For organisations deploying AI, the necessary organisational changes will be enormous and divisive, given that those losing power will have a vested interest in maintaining the status quo. As the authors note, machines may not have power themselves, but they can reallocate it to those who can exert better judgement by changing the time and place decisions are made. Resistance may come from a wide range of stakeholders, from employees to suppliers. Despite its early experimentation with on-demand video, Blockbuster, the dominant US videotape rental chain store in the 1990s, lost out to Netflix and eventually folded out of fear of antagonising owners of franchise stores. “CEOs still struggle, because incentive systems, how people earn their bonuses and how they get promoted, are based on systems set up for the way their business works today. It’s like an immune system that rejects an organ transplant,” Agrawal says. “It takes an incredibly visionary leadership at a large company to implement a big change like that. In most cases, it’s a new entrant who does it.”

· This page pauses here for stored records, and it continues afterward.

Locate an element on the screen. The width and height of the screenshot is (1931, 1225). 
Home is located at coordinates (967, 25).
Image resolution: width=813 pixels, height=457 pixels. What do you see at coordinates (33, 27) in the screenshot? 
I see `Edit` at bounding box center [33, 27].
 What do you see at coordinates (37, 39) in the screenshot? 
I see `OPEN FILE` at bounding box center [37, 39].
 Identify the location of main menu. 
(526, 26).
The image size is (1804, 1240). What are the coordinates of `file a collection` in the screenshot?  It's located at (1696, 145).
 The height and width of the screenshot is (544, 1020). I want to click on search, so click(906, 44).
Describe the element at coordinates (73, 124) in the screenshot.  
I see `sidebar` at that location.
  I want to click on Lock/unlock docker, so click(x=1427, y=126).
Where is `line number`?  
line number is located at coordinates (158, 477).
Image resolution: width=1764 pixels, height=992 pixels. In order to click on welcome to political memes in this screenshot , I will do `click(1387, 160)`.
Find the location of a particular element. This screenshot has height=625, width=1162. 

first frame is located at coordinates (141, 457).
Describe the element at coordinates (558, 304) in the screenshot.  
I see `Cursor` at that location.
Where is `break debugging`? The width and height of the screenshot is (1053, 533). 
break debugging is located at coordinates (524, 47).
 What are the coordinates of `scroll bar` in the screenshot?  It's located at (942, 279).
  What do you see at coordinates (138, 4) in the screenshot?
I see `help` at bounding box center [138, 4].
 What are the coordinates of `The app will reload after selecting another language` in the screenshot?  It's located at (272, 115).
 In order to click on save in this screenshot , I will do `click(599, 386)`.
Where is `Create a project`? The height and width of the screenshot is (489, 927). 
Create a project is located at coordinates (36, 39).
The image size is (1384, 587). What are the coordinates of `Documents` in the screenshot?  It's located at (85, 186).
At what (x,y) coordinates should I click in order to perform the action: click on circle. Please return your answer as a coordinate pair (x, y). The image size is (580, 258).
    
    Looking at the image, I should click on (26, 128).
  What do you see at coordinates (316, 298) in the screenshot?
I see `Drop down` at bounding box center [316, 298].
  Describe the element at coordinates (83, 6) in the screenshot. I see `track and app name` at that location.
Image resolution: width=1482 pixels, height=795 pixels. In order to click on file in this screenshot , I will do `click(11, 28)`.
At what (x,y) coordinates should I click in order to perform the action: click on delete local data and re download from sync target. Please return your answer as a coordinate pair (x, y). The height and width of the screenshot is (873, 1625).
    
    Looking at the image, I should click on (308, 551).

Towards a new education model

One area where AI is already changing the landscape is education. The authors use the medical profession to show how dramatic things may soon become. Medical schools, they argue, may no longer require memorisation of facts, or select students based on biology testing performance, while physicians’ current patient-facing experience might become irrelevant. Should we be worried that we might lose crucial skills? Agrawal turns to accounting to show the absurdity of the question. In previous decades, he explains, accountants were adding up all the phone numbers from phonebook pages to practise adding and subtracting, until calculators and spreadsheets rendered those skills obsolete. “Today, we still have many accountants, but nobody does adding in their head anymore,” Agrawal says. “Accountants use their judgement about what to do with the numbers they produce and somehow nobody is concerned that they are losing the brain power of how to do addition. Down the road, we will feel upset if somebody tries making similar predictions in their head.”

Alarmists raise the prospect of AI-driven massive unemployment. The question of whether machines are now the bourgeoisie to our proletariat is absurd, the authors argue, given that decisions still come from people. “It’s time to stop worrying that robots will take our jobs,” they write, “and start worrying that they will decide who gets jobs.” One example is the London taxi industry. Traditionally, taxi drivers go through a rigid three-year training period, memorising street names to identify the fastest routes. When AI-driven apps came along to generate those predictions, nothing changed for existing taxi drivers, but AI enhanced the value of judgement of Uber drivers, expanding the set of workers who could enter the profession.

So what skills will keep people employed forever? Surprisingly enough, Agrawal suggests a return to a more traditional education model. “We have over-indexed STEM subjects and undervalued the arts and the humanities, which is where we learn judgement. Judgement is learning how to make trade-offs,” he says, adding: “Machines have zero capability of judgement. We’re taking a risk by underinvesting in the humanities, because that is where our values are passed from generation to generation.”